- _PROVIDED RECORDS_:

= Beginning of Section =

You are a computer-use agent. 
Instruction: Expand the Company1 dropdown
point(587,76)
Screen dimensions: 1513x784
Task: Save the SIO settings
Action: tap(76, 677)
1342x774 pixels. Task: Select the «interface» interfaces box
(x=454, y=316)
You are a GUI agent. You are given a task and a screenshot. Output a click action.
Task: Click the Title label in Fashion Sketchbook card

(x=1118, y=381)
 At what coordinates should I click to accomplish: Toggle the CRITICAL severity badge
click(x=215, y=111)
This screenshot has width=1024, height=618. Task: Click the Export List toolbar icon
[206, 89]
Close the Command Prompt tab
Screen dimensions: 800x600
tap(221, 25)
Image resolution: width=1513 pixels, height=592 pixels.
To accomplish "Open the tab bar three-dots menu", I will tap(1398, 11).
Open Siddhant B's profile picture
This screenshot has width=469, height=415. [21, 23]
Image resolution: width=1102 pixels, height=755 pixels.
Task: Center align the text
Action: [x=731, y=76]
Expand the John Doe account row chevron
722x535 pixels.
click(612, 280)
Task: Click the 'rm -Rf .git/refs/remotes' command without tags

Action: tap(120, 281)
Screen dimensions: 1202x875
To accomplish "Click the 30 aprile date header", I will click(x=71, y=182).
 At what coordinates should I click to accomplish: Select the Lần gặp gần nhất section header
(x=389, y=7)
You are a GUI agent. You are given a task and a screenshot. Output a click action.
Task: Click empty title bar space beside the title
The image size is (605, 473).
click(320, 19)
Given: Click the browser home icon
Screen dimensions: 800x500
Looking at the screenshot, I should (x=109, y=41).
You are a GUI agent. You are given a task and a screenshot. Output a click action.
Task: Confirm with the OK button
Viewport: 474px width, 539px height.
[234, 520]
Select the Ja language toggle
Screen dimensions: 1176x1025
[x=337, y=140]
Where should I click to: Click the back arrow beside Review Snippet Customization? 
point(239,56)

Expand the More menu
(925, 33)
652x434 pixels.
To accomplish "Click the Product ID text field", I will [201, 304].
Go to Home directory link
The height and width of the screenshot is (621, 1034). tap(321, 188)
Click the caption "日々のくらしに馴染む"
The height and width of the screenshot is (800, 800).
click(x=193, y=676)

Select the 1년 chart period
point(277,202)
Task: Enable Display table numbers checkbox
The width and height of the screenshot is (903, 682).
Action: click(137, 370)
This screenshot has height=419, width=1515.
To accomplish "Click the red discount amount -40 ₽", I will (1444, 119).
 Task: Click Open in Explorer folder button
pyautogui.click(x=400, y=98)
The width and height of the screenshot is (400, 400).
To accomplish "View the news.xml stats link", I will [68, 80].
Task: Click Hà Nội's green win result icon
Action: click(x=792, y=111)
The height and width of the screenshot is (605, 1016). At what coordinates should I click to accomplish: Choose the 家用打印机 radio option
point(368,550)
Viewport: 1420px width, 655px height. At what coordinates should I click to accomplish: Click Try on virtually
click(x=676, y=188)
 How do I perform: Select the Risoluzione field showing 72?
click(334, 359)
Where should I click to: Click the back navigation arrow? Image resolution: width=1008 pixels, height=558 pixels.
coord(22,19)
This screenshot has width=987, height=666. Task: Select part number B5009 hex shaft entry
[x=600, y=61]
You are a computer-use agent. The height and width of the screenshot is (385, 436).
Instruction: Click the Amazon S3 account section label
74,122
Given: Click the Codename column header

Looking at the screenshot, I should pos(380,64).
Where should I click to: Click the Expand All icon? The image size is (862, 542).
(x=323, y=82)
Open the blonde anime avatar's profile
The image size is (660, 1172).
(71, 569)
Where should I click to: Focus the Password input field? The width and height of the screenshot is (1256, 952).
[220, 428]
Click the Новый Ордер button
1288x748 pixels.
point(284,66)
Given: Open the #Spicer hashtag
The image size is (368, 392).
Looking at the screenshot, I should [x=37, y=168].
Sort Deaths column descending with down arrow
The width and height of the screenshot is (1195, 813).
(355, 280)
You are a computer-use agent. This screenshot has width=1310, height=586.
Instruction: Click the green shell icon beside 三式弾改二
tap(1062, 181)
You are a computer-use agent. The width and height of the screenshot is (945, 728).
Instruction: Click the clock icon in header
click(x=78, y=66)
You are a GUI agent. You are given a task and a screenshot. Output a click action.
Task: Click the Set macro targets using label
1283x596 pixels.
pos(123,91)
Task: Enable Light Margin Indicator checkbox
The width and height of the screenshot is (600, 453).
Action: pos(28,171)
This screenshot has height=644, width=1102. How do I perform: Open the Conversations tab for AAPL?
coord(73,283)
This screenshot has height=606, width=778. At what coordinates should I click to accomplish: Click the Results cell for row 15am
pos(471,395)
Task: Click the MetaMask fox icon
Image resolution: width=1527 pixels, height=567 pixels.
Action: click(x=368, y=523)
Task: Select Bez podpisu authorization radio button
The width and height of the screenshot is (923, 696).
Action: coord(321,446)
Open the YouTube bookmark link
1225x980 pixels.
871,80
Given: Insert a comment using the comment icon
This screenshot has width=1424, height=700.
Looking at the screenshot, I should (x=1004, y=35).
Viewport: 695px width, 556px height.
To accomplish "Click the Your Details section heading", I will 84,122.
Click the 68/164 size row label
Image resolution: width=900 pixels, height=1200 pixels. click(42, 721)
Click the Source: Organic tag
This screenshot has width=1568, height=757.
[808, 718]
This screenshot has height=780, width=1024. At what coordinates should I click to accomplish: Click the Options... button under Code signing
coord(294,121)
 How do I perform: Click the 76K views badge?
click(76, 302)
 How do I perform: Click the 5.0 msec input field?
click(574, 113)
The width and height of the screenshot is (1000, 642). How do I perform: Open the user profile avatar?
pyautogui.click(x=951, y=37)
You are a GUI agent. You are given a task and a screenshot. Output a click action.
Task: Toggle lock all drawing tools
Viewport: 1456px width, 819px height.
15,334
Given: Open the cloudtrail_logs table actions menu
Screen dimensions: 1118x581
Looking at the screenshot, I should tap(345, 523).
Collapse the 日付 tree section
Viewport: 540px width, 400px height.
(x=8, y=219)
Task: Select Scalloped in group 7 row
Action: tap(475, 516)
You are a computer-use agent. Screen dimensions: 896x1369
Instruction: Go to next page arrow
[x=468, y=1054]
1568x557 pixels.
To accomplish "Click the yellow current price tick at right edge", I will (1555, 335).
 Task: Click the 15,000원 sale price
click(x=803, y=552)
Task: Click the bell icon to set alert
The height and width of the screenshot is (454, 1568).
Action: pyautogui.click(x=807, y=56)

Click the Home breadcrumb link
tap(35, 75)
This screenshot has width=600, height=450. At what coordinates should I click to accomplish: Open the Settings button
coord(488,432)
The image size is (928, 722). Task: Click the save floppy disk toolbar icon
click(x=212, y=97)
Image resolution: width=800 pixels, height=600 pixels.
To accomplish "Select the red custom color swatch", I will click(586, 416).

= End of Section =

- _WHAT THE TASK ASKS_: If the string "Enable" is in a line of the entries, pick that line out.

- _YOUR RESPONSE_:
Task: Enable Display table numbers checkbox
Task: Enable Light Margin Indicator checkbox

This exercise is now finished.